Records drawn from a dataset
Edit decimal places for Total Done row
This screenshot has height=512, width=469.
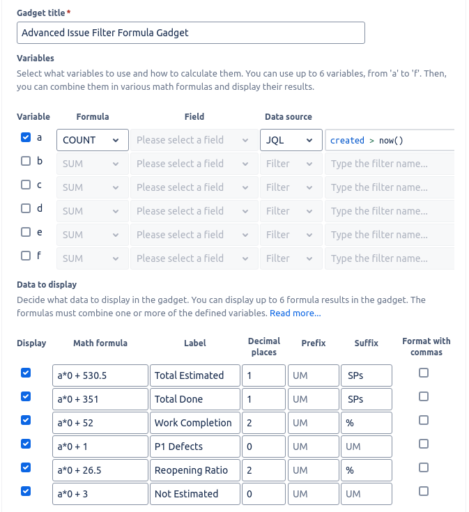click(261, 399)
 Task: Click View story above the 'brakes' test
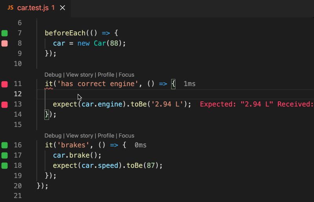[x=79, y=136]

## What needs to be done
Write out the data precisely as given, excluding the pictures.

## Task response
Edit decimal places for Total Done row
This screenshot has height=512, width=469.
click(261, 399)
 Task: Click View story above the 'brakes' test
[x=79, y=136]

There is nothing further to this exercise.